RIF is commercially available in China and contains realgar (a tetra-arsenic tetra-sulfide mineral), Indigo naturalis, Radix salviae miltiorrhizae, and Radix pseudostellariae. Indigo naturalis and Radix salviae miltiorrhizae promote intracellular transport of arsenics and have shown synergistic effects with tetra-arsenic tetra-sulfide on the differentiation and apoptosis of APL cells, explained Dr. Zhu, of Peking University People’s Hospital, Beijing.

In a prior phase II trial, RIF demonstrated a reasonable safety profile and a 96.7% complete response (CR) rate (Chin. J. Hematol. 2006;27:801-4).

The current trial, designed by the Chinese APL Cooperative Group, randomly assigned 242 patients, aged 15-60 years, with APL to induction ATRA 25 mg/m2 plus oral RIF 60 mg/kg or ATO 0.16 mg/kg. Mitoxantrone 1.4 mg/m2 daily was added for 5 days on the fourth day or on the first day for patients with a white blood cell (WBC) count higher than 10 x 109/L.

After achieving a CR, patients received three courses of consolidation chemotherapy (homoharringtonine, cytarabine, daunorubicin, and mitoxantrone), and eight cycles of maintenance therapy consisting of ATRA 25 mg/m2 for 15 days for the first month followed by either RIF 60 mg/kg for RIF induction patients or ATO 0.16 mg/kg for ATO induction patients for 15 days for the second and third months, and continued for 2 years.
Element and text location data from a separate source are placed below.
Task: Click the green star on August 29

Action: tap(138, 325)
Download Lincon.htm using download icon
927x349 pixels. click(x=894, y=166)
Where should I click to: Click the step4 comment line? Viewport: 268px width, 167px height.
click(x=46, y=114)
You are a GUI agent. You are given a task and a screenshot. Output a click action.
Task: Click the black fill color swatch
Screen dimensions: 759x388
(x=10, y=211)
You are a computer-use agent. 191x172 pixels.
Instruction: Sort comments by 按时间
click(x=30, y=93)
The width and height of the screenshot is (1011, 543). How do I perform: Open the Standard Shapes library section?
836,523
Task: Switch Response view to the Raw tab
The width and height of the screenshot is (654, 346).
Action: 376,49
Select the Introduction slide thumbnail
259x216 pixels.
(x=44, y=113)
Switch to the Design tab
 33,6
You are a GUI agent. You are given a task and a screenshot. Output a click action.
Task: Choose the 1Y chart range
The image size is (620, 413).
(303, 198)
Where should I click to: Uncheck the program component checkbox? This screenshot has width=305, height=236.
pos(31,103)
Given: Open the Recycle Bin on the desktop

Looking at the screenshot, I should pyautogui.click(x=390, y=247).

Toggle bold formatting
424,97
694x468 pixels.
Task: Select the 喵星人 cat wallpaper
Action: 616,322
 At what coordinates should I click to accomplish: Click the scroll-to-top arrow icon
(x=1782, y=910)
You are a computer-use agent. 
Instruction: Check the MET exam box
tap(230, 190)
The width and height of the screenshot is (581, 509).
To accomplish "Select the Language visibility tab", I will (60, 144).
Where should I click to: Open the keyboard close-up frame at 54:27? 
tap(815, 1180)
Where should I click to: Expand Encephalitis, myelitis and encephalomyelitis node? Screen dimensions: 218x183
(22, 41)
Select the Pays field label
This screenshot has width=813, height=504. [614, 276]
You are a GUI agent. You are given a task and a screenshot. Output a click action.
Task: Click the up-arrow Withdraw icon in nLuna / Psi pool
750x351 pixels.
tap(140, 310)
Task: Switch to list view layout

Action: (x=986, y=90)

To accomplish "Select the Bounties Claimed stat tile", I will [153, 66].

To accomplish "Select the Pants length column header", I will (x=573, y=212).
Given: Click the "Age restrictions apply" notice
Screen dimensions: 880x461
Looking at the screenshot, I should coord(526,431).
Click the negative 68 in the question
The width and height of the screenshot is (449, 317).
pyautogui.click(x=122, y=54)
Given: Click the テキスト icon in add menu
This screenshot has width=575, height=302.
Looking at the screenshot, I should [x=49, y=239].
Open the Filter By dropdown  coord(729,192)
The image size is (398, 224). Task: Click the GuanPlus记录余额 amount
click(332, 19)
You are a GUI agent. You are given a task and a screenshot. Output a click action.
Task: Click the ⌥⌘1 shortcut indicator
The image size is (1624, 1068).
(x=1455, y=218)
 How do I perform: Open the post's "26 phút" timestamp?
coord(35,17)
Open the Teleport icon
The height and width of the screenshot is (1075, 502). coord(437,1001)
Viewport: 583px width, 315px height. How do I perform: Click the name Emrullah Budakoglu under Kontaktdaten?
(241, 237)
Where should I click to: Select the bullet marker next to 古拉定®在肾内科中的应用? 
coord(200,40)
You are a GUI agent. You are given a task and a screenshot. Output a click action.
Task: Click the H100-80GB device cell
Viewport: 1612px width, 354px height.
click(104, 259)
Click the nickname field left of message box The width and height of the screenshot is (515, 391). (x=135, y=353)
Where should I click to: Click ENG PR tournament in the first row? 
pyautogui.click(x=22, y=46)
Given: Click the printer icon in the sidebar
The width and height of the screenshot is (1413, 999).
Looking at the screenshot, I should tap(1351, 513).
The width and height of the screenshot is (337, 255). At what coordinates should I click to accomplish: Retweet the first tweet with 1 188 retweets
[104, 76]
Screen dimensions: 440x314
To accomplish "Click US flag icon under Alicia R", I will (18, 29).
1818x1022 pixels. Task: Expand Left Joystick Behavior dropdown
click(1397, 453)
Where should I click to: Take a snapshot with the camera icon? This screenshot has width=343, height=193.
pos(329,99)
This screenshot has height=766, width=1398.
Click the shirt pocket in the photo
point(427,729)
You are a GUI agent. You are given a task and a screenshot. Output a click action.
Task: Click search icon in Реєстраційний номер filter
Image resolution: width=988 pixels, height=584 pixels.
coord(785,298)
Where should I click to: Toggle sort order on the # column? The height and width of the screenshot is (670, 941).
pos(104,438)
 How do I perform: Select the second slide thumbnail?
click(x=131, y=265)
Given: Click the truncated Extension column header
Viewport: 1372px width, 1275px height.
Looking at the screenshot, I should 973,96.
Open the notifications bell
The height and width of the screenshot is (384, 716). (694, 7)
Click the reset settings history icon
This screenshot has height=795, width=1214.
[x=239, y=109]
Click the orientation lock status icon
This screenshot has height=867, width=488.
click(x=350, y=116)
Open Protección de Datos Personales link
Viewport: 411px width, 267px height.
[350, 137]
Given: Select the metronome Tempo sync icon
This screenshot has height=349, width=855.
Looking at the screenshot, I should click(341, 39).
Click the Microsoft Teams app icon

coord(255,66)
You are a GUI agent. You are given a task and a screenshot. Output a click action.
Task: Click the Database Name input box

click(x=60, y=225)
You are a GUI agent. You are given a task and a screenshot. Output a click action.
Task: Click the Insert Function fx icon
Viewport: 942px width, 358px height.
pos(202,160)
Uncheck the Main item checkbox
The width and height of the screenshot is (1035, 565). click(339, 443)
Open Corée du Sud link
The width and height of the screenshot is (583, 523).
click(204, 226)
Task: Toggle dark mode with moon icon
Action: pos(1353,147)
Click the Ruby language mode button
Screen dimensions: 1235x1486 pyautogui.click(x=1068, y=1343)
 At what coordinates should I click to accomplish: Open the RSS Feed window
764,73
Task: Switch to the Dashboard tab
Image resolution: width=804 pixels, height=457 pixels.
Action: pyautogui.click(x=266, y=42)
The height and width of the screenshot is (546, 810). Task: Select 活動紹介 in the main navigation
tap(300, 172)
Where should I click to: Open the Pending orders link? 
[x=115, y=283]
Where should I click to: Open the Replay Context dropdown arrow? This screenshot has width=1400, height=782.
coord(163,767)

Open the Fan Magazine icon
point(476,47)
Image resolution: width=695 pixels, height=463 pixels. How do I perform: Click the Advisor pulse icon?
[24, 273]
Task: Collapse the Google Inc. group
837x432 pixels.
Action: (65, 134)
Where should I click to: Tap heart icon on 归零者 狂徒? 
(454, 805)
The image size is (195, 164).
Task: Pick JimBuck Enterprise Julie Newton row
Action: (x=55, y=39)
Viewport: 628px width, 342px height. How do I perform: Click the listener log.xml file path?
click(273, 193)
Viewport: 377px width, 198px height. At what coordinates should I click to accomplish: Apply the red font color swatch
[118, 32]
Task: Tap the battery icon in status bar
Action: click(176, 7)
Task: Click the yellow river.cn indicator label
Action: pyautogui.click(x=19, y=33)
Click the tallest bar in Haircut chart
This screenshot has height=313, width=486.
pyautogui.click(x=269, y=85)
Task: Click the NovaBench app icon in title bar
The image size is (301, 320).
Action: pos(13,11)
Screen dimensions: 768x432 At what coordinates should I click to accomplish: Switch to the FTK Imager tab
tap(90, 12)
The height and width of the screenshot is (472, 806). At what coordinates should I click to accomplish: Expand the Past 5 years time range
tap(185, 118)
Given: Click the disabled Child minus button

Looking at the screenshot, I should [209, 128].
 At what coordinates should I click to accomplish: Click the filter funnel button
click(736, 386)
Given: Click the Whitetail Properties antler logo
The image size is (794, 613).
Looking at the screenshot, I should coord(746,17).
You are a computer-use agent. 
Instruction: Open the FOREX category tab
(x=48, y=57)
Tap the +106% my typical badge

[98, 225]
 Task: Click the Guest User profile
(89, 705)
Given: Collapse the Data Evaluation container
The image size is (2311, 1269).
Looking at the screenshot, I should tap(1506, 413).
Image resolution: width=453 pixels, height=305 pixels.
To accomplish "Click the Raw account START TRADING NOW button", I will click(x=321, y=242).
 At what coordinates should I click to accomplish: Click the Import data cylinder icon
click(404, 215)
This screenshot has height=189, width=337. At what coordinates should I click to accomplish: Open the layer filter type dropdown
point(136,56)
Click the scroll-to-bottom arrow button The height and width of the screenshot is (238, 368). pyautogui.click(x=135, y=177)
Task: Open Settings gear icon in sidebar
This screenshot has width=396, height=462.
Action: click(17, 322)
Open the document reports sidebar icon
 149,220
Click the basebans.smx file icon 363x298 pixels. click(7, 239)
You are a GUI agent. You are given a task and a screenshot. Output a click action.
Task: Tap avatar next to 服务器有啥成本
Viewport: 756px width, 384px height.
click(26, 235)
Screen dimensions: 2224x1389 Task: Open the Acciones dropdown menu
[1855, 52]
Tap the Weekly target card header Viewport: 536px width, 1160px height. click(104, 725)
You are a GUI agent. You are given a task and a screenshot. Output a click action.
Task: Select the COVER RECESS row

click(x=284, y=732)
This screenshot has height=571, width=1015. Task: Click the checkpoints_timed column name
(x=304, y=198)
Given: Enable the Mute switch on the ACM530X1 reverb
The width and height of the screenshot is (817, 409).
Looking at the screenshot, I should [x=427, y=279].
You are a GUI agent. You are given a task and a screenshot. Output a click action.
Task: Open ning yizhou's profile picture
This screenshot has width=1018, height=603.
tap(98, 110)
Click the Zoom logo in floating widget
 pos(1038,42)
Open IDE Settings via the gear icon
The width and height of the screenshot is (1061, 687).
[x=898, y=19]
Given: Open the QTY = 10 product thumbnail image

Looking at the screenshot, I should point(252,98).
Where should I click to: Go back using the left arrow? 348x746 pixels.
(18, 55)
All patients received seven intrathecal injections of cytarabine 50 mg/methotrexate 10 mg/dexamethasone 5 mg for central nervous system (CNS) leukemia prophylaxis. Eleven patients were excluded from the final analysis for various reasons, including failure to meet entry criteria. All patients had a WHO (World Health Organization) performance status of 2 or lower; their median age was 36 years.

After a median follow-up of 39 months (range, 21-64 months), 98.3% of patients achieved a CR. The CR rate was similar between the RIF and ATO groups (99.1% vs. 97.4%, respectively; P = .62), as was the median time to CR of 29 days. CR rates were comparable or slightly higher than in previous studies using ATRA and chemotherapy or an arsenic-based first-line treatment, Dr. Zhu observed.

Of the 227 patients receiving consolidation chemotherapy and maintenance therapy, 1 patient in each arm relapsed, but achieved a second CR after reinduction with tamibarotene and ATO, and remained alive at last follow-up.

Three-year overall survival was similar in the RIF and ATO groups (99.1% vs. 96.6%; P = .18). Survival was also higher than observed in previous reports (64% to 92%), possibly due to the 2-year induction/maintenance treatment period, exclusion of patients with a high risk of relapse (WBC greater than 50 x 109/L), and use of CNS prophylaxis, he said.

Grade 3/4 nonhematologic adverse events, including liver events, were similar between the two groups.

Both RIF and ATO achieved arsenic concentrations within a range (0.1-2.0 mmol/L) previously shown by the authors to induce apoptosis of APL cells, "which may explain why both drugs had comparable efficacies," the authors noted. No significant accumulation of arsenic was observed in the study (cumulative dose, about 2,500 mg), despite the 2 years of treatment.

Dr. Zhu reported having no financial disclosures; a coauthor reported consulting for and receiving honoraria from Novartis and Bristol-Myers Squibb.